I'm looking to replace our current use of an external smtp provider with an in-house installation. It should handle the following situations:
Certain addresses should be forwarded to gmail addresses; we'd like to continue to use gmail as our primary email interface.
Other addresses should be available as pop/imap mailboxes.
Other addresses will be handled programmatically: they'll kick off various tasks, get logged, etc. These addresses should either kick off a process to the handle the email addresses, or should store in an easily processable format.
It should also be fairly easily configurable with domain keys, spf, and anything else it takes to allow email deliverability.
I've used sendmail in the distant past. It seems postfix and exim are the recommended options these days. My main question is: what's the best choice and setup for the forwarding of the addresses to gmail, and for the programmatic access? Is procmail still the way to go or are there better options these days?
We're using linux/ubuntu servers.
Postfix is solid, well-supported and easy to configure.

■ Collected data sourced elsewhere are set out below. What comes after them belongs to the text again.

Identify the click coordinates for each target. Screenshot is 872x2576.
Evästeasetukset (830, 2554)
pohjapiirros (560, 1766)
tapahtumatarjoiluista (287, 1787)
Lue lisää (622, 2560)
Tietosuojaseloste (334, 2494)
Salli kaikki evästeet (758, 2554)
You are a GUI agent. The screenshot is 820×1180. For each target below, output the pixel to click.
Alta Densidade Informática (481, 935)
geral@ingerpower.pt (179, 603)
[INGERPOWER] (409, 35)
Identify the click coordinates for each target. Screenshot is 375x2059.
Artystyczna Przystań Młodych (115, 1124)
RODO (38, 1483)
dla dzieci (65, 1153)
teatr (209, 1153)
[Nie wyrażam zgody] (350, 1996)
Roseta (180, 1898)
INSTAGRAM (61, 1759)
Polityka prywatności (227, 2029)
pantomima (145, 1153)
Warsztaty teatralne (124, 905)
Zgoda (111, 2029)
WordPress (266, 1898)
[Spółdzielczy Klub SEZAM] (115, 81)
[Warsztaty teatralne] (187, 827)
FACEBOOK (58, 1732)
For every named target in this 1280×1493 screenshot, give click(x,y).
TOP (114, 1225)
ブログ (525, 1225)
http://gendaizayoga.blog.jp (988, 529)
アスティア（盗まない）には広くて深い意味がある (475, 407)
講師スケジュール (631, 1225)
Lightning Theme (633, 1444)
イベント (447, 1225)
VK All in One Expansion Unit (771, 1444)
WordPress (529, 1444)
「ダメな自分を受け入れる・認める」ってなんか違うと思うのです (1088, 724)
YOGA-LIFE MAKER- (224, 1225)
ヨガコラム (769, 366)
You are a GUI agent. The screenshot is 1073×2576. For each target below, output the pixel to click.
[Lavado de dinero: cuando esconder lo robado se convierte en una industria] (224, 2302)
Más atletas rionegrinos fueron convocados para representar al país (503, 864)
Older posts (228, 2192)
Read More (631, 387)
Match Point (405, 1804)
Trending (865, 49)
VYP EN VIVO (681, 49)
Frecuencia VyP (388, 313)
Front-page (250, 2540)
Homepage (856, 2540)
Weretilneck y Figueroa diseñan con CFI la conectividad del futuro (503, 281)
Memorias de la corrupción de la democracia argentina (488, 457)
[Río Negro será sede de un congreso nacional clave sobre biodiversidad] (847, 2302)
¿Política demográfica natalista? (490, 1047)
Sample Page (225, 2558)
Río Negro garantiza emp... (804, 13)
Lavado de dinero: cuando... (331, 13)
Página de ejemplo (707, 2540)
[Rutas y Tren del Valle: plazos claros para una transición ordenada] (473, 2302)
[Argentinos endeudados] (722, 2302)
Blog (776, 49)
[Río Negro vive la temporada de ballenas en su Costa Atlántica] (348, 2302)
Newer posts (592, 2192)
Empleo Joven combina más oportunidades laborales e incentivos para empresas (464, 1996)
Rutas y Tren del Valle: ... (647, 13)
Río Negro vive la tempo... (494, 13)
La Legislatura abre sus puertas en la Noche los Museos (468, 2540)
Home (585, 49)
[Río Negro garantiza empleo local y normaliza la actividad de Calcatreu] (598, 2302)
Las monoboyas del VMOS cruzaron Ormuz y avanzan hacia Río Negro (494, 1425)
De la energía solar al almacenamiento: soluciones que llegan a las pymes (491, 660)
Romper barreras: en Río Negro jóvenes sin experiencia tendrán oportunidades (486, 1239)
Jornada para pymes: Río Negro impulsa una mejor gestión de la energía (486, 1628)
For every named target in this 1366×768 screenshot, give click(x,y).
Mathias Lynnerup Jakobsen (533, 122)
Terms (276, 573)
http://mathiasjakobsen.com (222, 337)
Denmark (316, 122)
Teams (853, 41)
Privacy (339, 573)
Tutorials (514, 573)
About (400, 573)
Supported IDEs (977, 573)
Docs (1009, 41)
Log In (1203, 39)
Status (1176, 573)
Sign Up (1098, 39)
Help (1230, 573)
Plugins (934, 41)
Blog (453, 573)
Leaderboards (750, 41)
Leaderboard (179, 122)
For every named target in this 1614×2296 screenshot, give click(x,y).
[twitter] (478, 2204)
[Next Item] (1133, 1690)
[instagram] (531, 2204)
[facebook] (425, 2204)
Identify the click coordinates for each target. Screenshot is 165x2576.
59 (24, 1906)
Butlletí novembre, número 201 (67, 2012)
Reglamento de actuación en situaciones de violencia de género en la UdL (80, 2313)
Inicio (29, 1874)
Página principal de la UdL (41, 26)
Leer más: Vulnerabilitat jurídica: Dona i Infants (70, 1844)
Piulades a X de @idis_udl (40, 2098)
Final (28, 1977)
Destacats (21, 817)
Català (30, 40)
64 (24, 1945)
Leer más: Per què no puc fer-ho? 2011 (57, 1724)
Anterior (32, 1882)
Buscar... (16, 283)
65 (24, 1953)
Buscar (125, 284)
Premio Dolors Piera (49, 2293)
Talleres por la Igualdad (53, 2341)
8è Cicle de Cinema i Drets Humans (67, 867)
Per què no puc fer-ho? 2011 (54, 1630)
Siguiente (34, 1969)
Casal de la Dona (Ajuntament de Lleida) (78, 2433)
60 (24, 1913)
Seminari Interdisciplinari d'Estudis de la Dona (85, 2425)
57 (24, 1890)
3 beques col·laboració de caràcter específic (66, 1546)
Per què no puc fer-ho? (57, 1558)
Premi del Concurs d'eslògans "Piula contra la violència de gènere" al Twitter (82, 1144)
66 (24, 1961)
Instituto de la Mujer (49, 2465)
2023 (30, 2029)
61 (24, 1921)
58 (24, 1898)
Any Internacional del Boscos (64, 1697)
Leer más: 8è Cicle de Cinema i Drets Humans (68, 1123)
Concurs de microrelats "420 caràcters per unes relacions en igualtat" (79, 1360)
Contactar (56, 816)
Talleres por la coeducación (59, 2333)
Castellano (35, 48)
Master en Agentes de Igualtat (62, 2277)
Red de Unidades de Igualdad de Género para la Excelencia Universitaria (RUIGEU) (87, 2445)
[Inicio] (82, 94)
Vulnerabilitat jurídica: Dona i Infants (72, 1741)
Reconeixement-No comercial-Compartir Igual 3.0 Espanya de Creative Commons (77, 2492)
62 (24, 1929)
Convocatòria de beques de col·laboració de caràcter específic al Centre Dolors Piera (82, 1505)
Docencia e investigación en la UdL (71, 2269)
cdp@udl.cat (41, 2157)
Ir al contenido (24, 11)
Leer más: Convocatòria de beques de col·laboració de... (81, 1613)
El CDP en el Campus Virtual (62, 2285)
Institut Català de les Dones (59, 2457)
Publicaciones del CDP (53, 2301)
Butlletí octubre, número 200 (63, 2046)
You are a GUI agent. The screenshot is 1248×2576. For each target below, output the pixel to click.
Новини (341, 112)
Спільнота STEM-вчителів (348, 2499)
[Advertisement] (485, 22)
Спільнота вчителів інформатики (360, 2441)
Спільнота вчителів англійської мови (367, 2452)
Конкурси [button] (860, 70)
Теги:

All the stuff you describe is fairly routine.
for the programmatic stuff, you have to be aware of what UID the programs/scripts will be run as.
For postfix, for example, scripts run from /etc/aliases (or any other root-owned aliases file) will be run as the 'nobody' user.
postfix has the ability to have multiple aliases files and (here's the good part) programs run from an aliases file will be run as the user who owns that file (except for root - as mentioned before, aliases files owned by root are run as nobody).
if you ever need to run a script from mail as root, then the easiest way (if you have sudo installed) is to configure sudo to allow 'nobody' to run it as root without a password and run it from a wrapper script that runs it with sudo.
NOTE: whenever triggering scripts from mail, you have to remember that the data (i.e. the mail) is from an untrusted source (the internet)....so it is extremely unsafe to use the data from either the body or the header as arguments to commands executed by the script. this is basically the same issue as trusting user-supplied data in a CGI script - just don't do it. e.g. consider what a badly written script could do if the user-supplied data was something like " ... innocuousdatahere ...; rm -rf /". you might think it would be easy to check for obvious things like semi-colons and strip them out, but there's a lot of non-obvious things you'd need to check for as well and you'd just be setting yourself up for a failure since you're unlikely to think of or catch them all. far safer to eliminate the security risk entirely by just not trusting user supplied data ever.
this is important no matter what UID the script will run as but is especially important when/if it is being run as root.
Finally, to answer one of your direct questions, procmail is still a useful tool for what you want to do. as is maildrop and other similar programs. think of procmail etc as specialised tools for parsing body and headers to make decisions about what to do, so you don't have to have all that parsing code in your scripts. write your script to be just do its job, and use procmail to decide when the script should be run. for example, you could create a new user called, say, 'mailjobs' which has its own home dir and .procmailrc file. then create aliases that forward mail to that user. mailjobs' .procmailrc would then check the X-Original-To header to decide which script(s) to run.
Both exim and postfix are more than capable of doing what you need, best advice is to pick the one that's easiest for you to use and/or most familiar with.
As for dealing with forwards to gmail and into scripts best way to do this is with a global aliases file (usually kept in /etc/aliases or /etc/mail/aliases).